La sala número seis (1892) ya la había leído (aunque traducida como El pabellón número seis) y, a pesar de los años transcurridos, recordaba su evolución y su final desgarrado bastante bien. Aunque la capacidad de sorpresa de este texto ha sido, por tanto, menor, su lectura ha vuelto a conmoverme profundamente. Además del paso del tiempo y el desgaste que éste supone para las relaciones o las esperanzas de las personas, otro de los grandes temas de estas historias es el de la soledad y la incomprensión. Los personajes de Chéjov no se sienten escuchados; por ejemplo, el médico que visita la sala número 6 del hospital encuentra en uno de los locos a uno de los mejores oradores de la ciudad, lo que le llevará a ser él mismo confundido con un loco. Una historia terrible.
Relato de un desconocido (1893), en el que un posible terrorista entra al servicio de un señor de la ciudad con la intención de acercarse a los pasos de su padre (su enemigo político), se acerca tal vez al planteamiento político de la lucha de clases; pero Chéjov no es un escritor político sino de sentimientos, y el patético amor que el aprendiz de terrorista acaba sintiendo por la amante del señor teñirán esta historia de un profundo aire melancólico. Una novela con un final, como viene siendo habitual, muy conmovedor; en él, el foco de acción se desvía, de forma sutil, hacia uno de los personajes secundarios, víctima inocente del drama narrado.
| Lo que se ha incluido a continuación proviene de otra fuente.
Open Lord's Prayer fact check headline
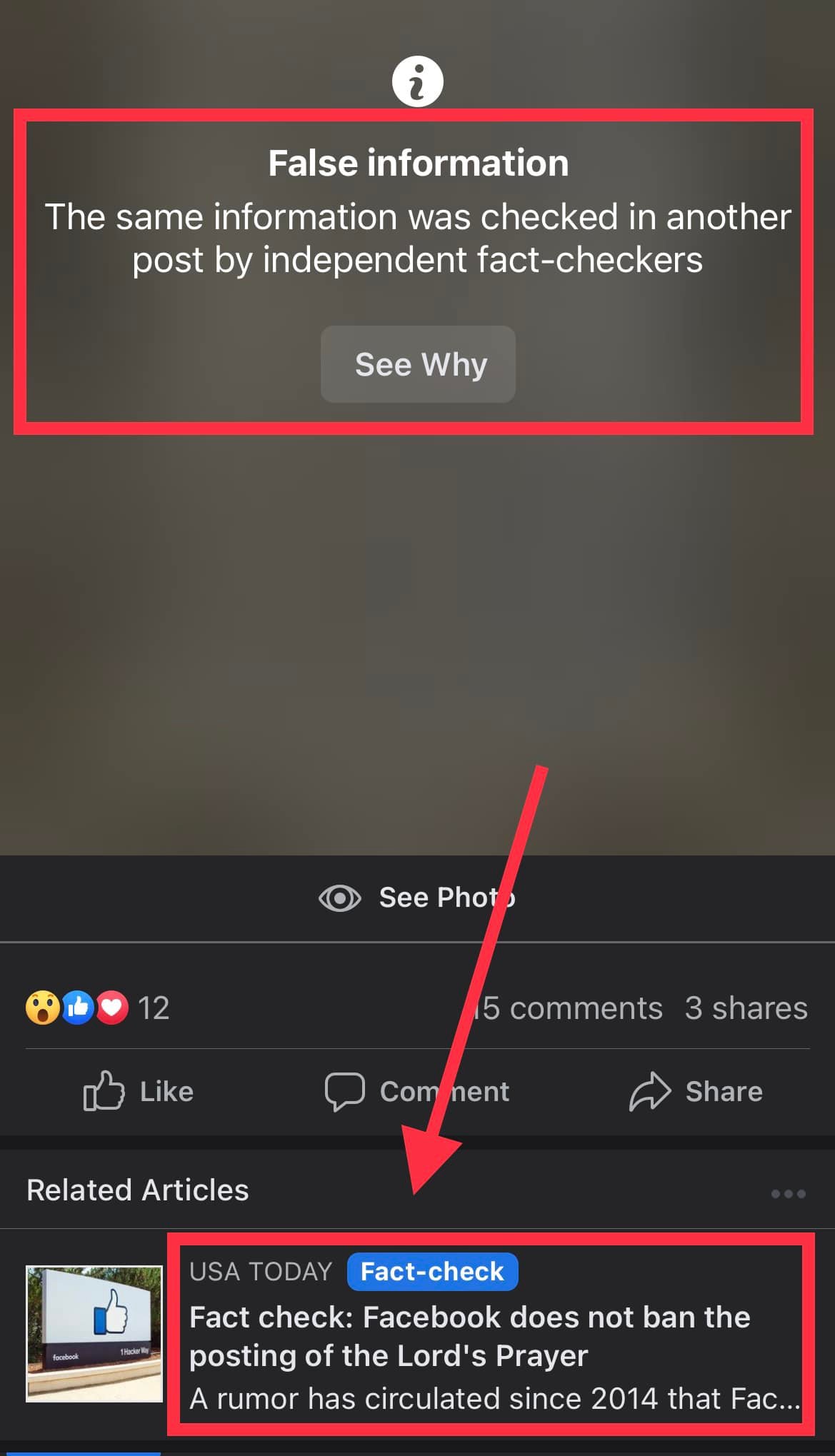Image resolution: width=835 pixels, height=1456 pixels. tap(470, 1336)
Me acerqué a la quinta novela, titulada Tres años (1895), pensando que Chéjov ya no conseguiría sorprenderme. Había leído algunas reseñas del libro en internet y ninguna destacaba esta pieza. Sin embargo la novela, sobre un burgués moscovita de treinta y cuatro años que pide matrimonio a una joven provinciana de veintiuno, consiguió emocionarme de nuevo sin remisión. Al principio, el autor nos habla de la incapacidad de la pareja para entenderse, para colmar sus anhelos, y después nos muestra cómo se van acomodando y adaptando a sus vidas, y lo hace de manera magistral. La novela tiene un trasfondo social, ya que en algún caso se describen las malas condiciones de vida de los empleados de la empresa del padre de nuestro burgués. Pero la narración jamás se desliza hacia la caricatura: nuestros burgueses son incapaces de alcanzar la felicidad y son tan patéticos como el más pobre empleado. Al leer Tres años, he recordado la novela corta La infancia de un jefe, de Jean Paul Sartre. Imagino que, al igual que Scott Fitzgerald leyó a Chéjov, como ya apunté antes, también Sartre lo hizo. El final de Tres años me ha resultado también de una gran sutilidad y melancolía.
Antón P. Chéjov ha pasado a la historia de la literatura como el maestro del relato moderno, pero me atrevo a decir que, si nunca hubiese escrito un relato y sólo conociésemos de él estas novelitas, podríamos considerarle uno de los grandes maestros de la novela corta.